WHAT IS NEEDED:
In the entries that follow, find every line containing "agent" and copy it.

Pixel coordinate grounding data
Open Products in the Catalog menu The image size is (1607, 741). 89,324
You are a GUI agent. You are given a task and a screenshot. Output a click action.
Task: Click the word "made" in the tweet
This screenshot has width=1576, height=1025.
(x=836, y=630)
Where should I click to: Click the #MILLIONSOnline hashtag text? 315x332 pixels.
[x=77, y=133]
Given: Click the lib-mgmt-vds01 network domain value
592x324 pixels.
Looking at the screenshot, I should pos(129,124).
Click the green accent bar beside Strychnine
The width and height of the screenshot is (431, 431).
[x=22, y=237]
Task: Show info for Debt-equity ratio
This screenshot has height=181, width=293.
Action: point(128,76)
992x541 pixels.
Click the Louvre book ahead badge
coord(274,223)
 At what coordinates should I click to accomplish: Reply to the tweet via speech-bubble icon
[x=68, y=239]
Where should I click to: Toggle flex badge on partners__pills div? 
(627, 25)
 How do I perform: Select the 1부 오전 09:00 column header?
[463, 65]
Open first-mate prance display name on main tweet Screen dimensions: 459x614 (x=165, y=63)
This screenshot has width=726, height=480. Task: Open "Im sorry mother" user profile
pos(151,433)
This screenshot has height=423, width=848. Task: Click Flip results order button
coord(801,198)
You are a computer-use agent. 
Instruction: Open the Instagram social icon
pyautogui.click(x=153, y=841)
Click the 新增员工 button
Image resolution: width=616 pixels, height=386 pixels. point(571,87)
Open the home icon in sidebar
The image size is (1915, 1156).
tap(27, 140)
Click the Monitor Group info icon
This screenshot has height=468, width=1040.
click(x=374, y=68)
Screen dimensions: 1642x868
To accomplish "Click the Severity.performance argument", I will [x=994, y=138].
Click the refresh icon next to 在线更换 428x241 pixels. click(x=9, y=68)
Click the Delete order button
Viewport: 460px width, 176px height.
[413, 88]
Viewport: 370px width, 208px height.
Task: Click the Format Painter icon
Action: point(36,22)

TASK SOLUTION:
You are a GUI agent. You are given a task and a screenshot. Output a click action.
You are a computer-use agent. 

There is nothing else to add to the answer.